(INFORMATION Opens)
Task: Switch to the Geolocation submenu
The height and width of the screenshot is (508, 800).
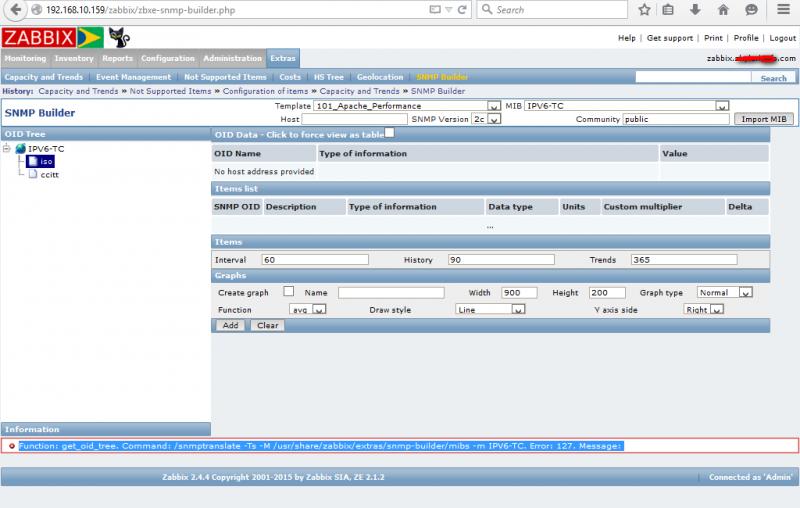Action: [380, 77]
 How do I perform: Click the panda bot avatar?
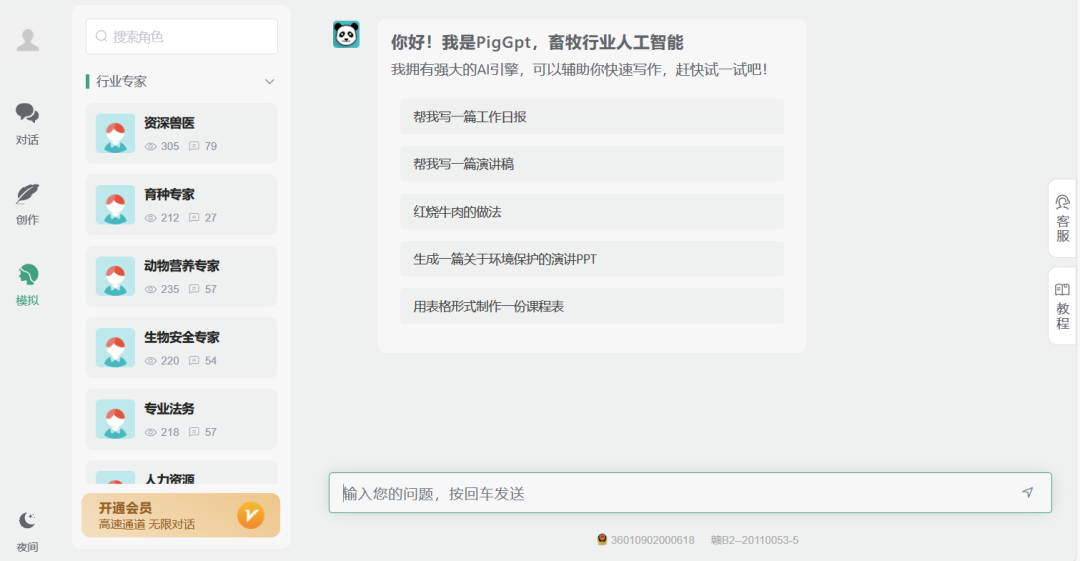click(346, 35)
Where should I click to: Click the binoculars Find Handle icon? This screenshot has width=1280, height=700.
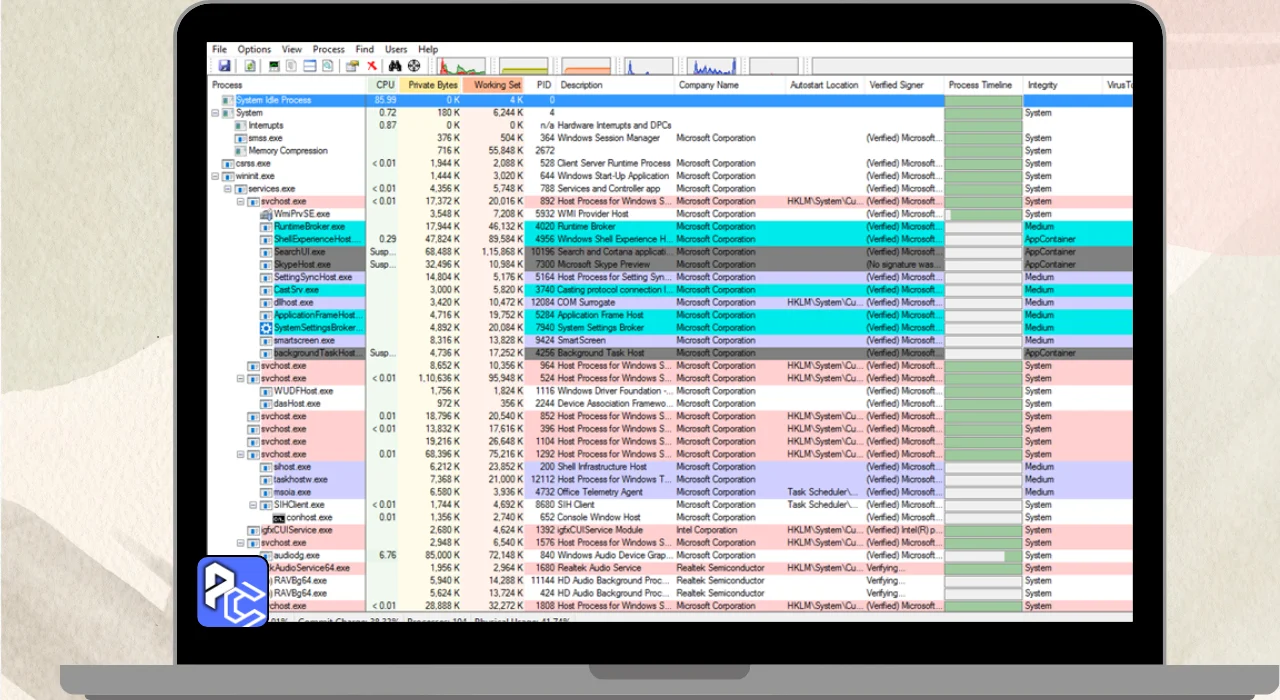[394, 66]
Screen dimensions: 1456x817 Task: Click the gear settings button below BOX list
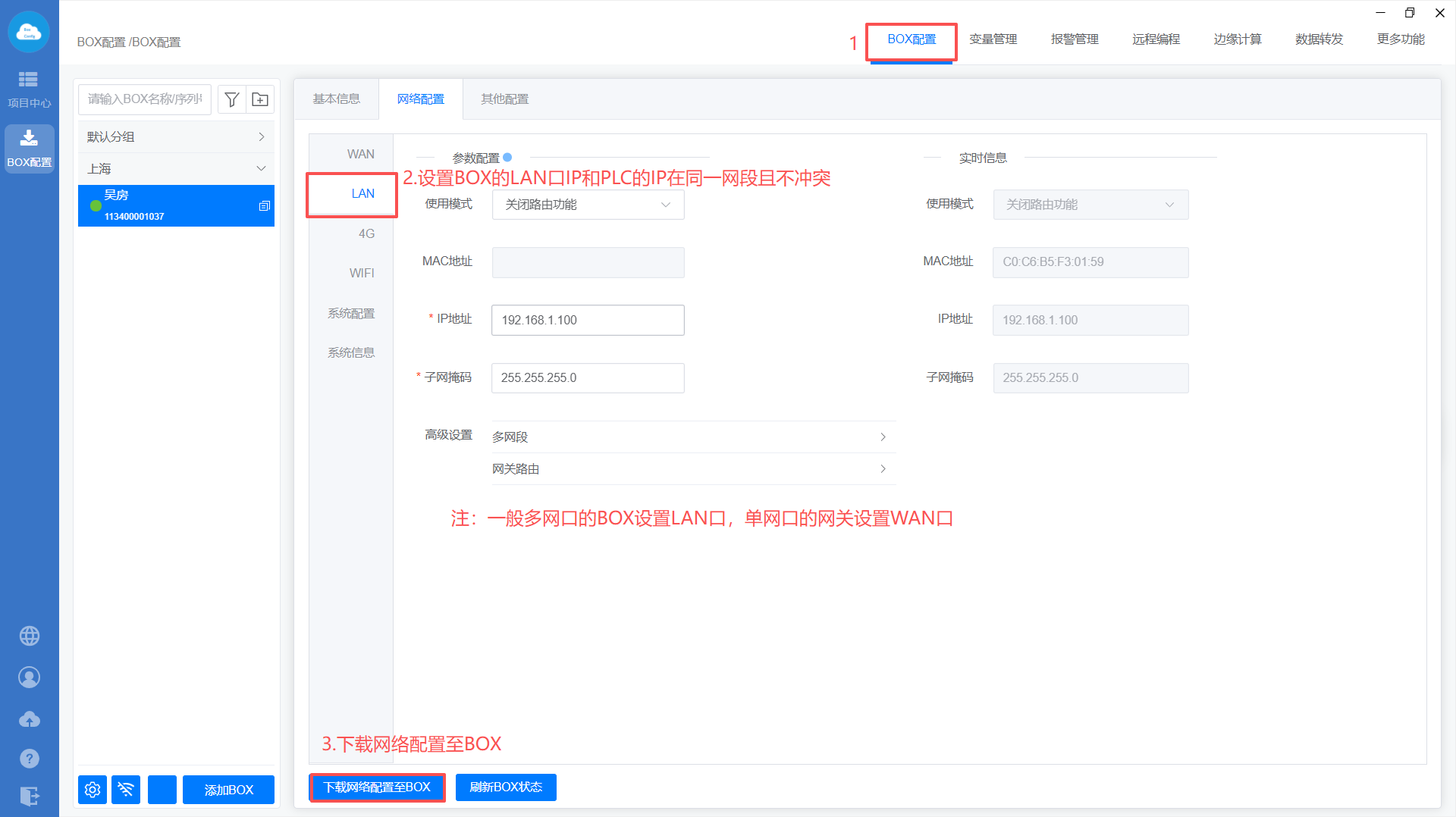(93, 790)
(INFORMATION Closes)
Could you repeat exactly the lines from the one containing "The height and" to the last line of the records, both included, and leave out every picture?

The height and width of the screenshot is (508, 800).
Action: [380, 77]
 How do I perform: Click the panda bot avatar?
click(346, 35)
Where should I click to: Click the binoculars Find Handle icon? This screenshot has width=1280, height=700.
[394, 66]
Screen dimensions: 1456x817 Task: Click the gear settings button below BOX list
(93, 790)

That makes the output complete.